53 horas dentro de um trem: os segredos chocantes que ninguém te conta antes de embarcar
Jornalista revela os bastidores de uma viagem épica de trem que pode virar seu pior pesadelo — ou a melhor aventura da sua vida.
Você já imaginou passar mais de dois dias inteiros dentro de um trem, sacolejando sem parar, sem WiFi e com um banheiro minúsculo? Pois é exatamente isso que acontece com quem se aventura nos trens noturnos da Amtrak. E, acredite, tem coisas que você precisa saber antes de comprar a passagem.
O choque do primeiro balanço: prepare-se para um turbilhão
Não é exagero. A jornalista que viveu essa experiência comparou a viagem a um voo com turbulência constante, daqueles em que o sinal de cinto de segurança nunca apaga.
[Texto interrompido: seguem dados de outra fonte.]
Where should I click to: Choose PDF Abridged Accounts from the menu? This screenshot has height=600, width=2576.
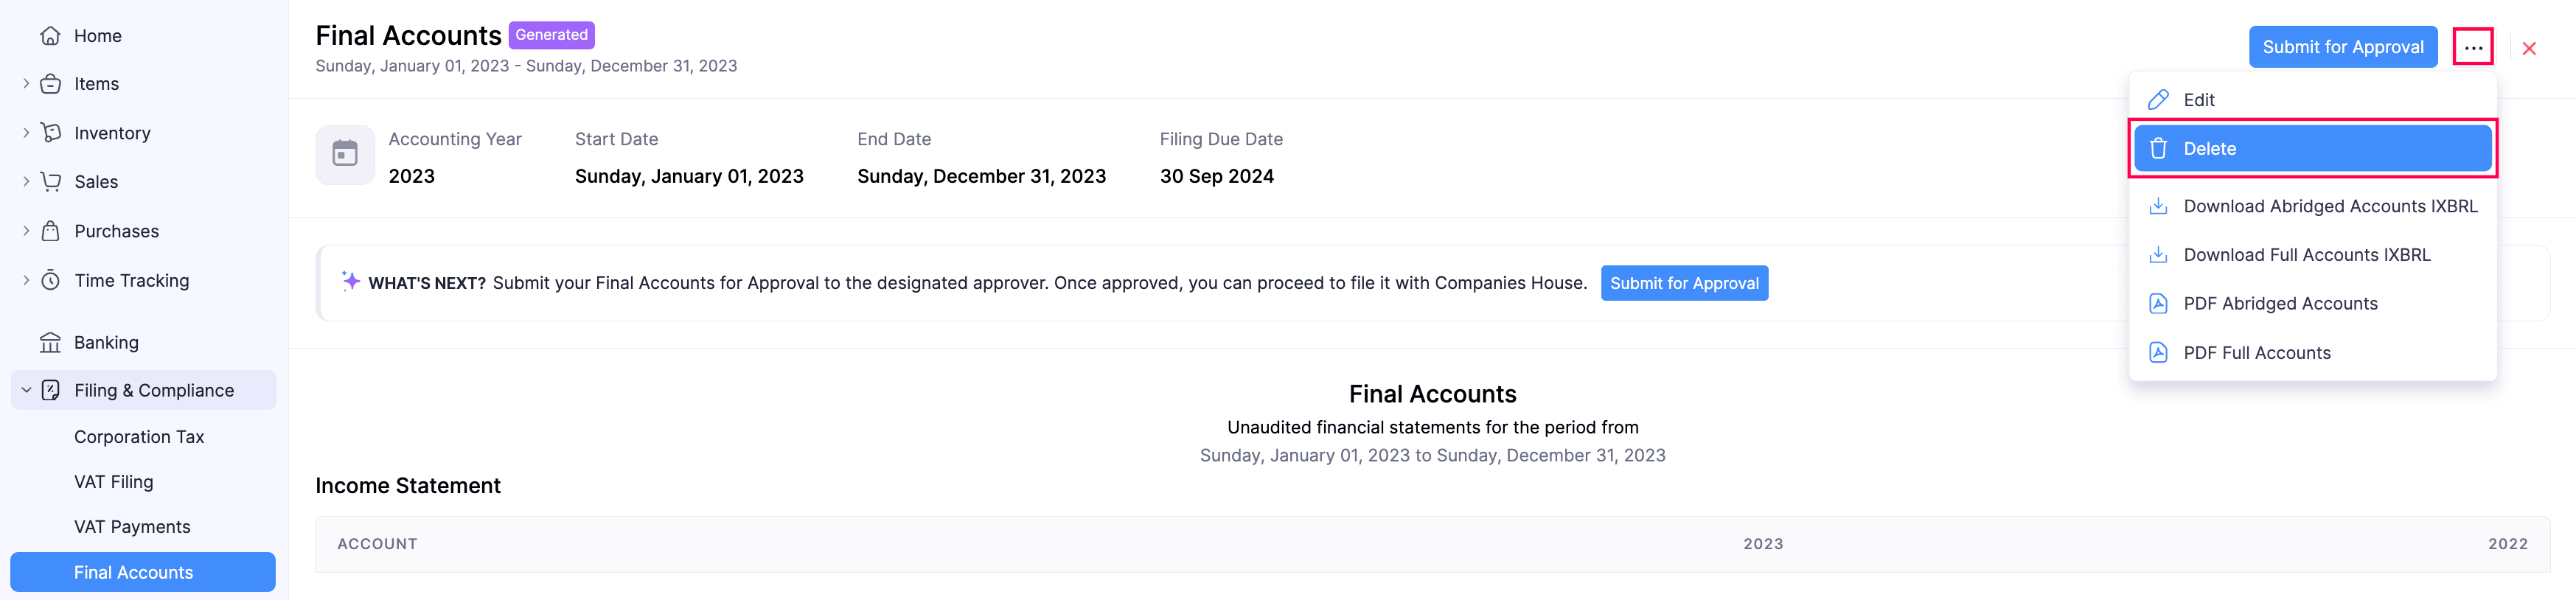pyautogui.click(x=2280, y=304)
Nas primeiras horas, o balanço é tão intenso que pode causar enjoo — e ela recomenda levar remédio para evitar o desconforto.
Depois de acumular mais de 128 horas de viagem, ela aprendeu a se adaptar. Mas confessa: na primeira noite, dormir no beliche de cima foi uma experiência tão desagradável que pensou em nunca mais repetir. Só depois de algumas viagens, o balanço passou a embalar seu sono.
O espaço que aperta: roomette vs. cabine privativa
Se você tem mais de 1,60m ou um corpo maior que a média, prepare-se para uma surpresa. A opção mais barata, o "roomette", tem apenas 20 metros quadrados — um espaço que a jornalista, de 1,60m, achou apertado. Para uma pessoa maior, a sensação de claustrofobia pode ser ainda pior, especialmente se for dividir o espaço com outra pessoa.
Já a cabine "bedroom", com 45 metros quadrados, oferece o dobro de espaço e um banheiro privativo. A diferença de preço? O dobro: enquanto o roomette custou US$ 500, a bedroom saiu por US$ 1.000. Para viagens longas, ela considera o upgrade um investimento que vale a pena.
WiFi? Celular? Prepare-se para o silêncio digital
Um dos maiores choques: o WiFi do trem é instável e, em algumas rotas, simplesmente inexistente. Em suas viagens mais recentes, não havia sinal de internet algum. O serviço de celular também falhava constantemente, deixando o passageiro isolado do mundo digital por horas a fio.
A solução? Baixar filmes, séries e jogos antes de embarcar. Ela levou um Nintendo Switch e uma boa playlist de música, mas admite que, mesmo assim, o tempo parece passar em câmera lenta. Trinta horas parecem 60 quando você está sem conexão.
O truque das garrafas e os travesseiros que mudaram
Pequenos detalhes fazem toda a diferença. Ela levou uma garrafa grande de água, mas o porta-copos do trem só aceita latas de 350ml. Resultado: passou sede até aprender a levar garrafas menores. E os travesseiros? Nas viagens de 2021, eram duros e finos; já em 2025 e 2026, os travesseiros estavam mais macios e grossos, uma melhora significativa no conforto.
A verdade sobre os banheiros: leve seu próprio sabonete
Na primeira viagem de cabine privativa, não havia nenhum item de higiene no banheiro. Ela aprendeu a levar shampoo, condicionador e sabonete. Mas, para sua surpresa, na viagem mais recente, a Amtrak já havia instalado frascos grandes com produtos de higiene pendurados no chuveiro. A lição? Melhor prevenir do que remediar — e, se possível, perguntar antes de embarcar.
O segredo final: o trem não é o destino, é a jornada
Para quem, como ela, sofre de ansiedade de viagem, a experiência pode ser avassaladora. Leva tempo para entender que o trem é parte da aventura, não apenas um meio de transporte. Depois de 128 horas acumuladas, ela descobriu que a chave é abraçar o ritmo lento, o balanço constante e a desconexão forçada.
Se você está pensando em embarcar nessa jornada, prepare-se para o inesperado. Leve remédio para enjoo, baixe muita mídia, escolha a cabine certa e, acima de tudo, esteja pronto para desacelerar. Porque, no fim, o que fica não é o destino, mas a história que você viveu no caminho.